### [Short exercise]
Could you carry on the personal story below about being dumped after a date to see "Vertical Limit," picking up right after its last sentence?

Shortly after a successful (read: lame) date out to her Youth Group’s karaoke get together, I had received a message from Krista. (If I’m not mistaken, it was through my best friend’s sister again. She really does deserve a medal for all of this.) She told me that Katherine was going to dump me in the very near future. I was gobsmacked, seeing as there was nothing that would betray her intention to drop me. Well, except for the candy cane bit, but I didn’t really see it as such. Whatever the case, I was put into that age old scenario: If you knew something big was going to happen, how would you handle it? Me…I did absolutely nothing. I wasn’t going t act on something I wasn’t sure was true or not. However, I did start preparing myself for the inevitability of the situation, and I think it was this that saved me in the end.
It was extremely fitting that our final date was to see the film “Vertical Limit”, seeing as that’s exactly where our relationship was at the time. We got to the theater, sat down, and I was listening to the in house radio station which happened to be playing a song that perfectly suited my mood. It was “Take Five” by the Dave Brubeck Quartet, (The shortened five minute version mind you, not the full song or the anniversary reunion live version.) which was only on the Loews Radio Network because it was in promotion of Ken Burns’ jazz documentary that was on PBS at the time. It was calm, it was smooth, it was comforting. I knew I was in control of the situation, because I knew she was going to kick me to the curb at any moment, and I didn’t have to be hurt. I got that out of the way a long time before.
We went through the make out motions, again not really having to pay attention to the movie seeing as it sucked, and before I knew it the date was over. Her father drove me back to my house, and right at my doorstep she said it. I don’t remember what “it” is, I just remembered it was the signal we were through. She walked away, towards her father’s car, and it was at that moment that I said what I had to say: “I knew.” At that point, I truly did feel suave and mysterious.

### [Extracted data]
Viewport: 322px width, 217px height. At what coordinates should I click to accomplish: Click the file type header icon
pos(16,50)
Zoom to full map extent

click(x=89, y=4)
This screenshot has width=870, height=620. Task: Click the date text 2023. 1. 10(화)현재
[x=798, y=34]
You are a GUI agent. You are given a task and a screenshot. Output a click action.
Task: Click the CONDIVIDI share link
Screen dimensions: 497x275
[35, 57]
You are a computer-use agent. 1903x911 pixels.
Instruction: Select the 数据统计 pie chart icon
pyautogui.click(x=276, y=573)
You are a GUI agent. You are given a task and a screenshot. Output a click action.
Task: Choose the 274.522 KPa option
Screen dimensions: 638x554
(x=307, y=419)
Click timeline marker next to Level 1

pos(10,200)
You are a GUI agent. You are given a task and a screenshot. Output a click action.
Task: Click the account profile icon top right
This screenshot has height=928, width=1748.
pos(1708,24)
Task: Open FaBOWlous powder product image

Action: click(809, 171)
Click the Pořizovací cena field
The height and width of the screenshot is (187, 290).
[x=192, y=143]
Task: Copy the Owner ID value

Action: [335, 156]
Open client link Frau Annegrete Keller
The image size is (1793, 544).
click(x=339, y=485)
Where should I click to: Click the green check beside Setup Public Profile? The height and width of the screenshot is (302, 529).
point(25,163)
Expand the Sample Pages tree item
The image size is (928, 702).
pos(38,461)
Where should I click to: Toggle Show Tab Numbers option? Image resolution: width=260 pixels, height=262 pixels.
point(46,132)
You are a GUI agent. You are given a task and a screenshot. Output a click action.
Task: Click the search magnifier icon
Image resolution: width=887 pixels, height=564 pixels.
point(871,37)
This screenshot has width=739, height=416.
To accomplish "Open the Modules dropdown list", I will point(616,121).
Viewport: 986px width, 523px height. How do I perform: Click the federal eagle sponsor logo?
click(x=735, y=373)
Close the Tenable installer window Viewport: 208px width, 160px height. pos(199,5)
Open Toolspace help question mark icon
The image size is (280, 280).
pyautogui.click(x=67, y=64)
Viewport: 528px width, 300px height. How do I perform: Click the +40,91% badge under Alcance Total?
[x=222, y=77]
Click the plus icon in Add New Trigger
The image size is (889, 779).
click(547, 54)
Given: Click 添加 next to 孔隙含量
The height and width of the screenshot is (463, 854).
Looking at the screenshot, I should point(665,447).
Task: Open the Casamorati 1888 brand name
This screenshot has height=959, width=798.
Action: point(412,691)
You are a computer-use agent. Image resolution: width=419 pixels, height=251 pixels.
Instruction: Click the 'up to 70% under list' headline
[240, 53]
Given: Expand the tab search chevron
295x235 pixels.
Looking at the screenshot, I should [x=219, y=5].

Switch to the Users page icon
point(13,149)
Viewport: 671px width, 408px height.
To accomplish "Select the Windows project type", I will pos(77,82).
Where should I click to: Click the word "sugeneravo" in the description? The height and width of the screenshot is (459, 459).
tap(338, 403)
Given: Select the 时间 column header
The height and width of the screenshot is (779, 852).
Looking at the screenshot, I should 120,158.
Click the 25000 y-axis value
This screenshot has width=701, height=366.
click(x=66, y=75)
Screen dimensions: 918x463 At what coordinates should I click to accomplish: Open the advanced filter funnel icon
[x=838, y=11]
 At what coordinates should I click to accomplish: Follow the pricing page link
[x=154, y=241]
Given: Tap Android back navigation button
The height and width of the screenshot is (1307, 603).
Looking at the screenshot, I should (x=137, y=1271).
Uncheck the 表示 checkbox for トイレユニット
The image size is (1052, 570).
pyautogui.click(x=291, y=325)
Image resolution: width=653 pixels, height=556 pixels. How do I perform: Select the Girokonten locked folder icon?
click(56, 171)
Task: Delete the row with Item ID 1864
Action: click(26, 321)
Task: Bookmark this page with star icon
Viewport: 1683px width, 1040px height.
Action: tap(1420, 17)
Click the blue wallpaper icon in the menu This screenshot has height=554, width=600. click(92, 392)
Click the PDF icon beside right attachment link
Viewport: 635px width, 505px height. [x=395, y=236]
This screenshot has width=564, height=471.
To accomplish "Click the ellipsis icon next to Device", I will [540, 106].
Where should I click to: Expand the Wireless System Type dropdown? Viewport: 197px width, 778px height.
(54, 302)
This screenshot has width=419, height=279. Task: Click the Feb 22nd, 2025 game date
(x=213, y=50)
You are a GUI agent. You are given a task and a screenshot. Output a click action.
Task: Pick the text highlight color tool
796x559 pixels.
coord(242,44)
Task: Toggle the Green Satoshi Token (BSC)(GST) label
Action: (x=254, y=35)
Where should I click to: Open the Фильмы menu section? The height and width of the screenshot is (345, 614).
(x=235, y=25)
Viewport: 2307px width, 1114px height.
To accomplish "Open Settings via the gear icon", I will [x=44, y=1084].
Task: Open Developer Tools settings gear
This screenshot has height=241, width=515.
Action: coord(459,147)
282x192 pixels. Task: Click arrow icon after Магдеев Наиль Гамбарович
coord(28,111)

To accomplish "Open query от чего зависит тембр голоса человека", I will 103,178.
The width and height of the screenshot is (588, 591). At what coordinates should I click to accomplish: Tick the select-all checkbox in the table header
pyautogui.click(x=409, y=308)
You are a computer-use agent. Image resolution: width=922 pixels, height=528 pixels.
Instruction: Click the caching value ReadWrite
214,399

### [Output of the task]
Now, this last part is open to interpretation and conjecture. Think of it as the “In Search Of…” portion of the story, seeing as I never received confirmation, but never had a reason to doubt this actually happened. Shortly after getting rid of me, Katherine started dating an older guy (who was of driving age) from her high school. Apparently, Krista got wind of what had transpired, and proceeded to bitch slap Katherine in public view. When I received this news from (you guessed it) my best friend’s sister, I was even more flattered than I could ever imagine. An ex-girlfriend bitch slapped another ex-girlfriend because I was wronged. How awesome was that?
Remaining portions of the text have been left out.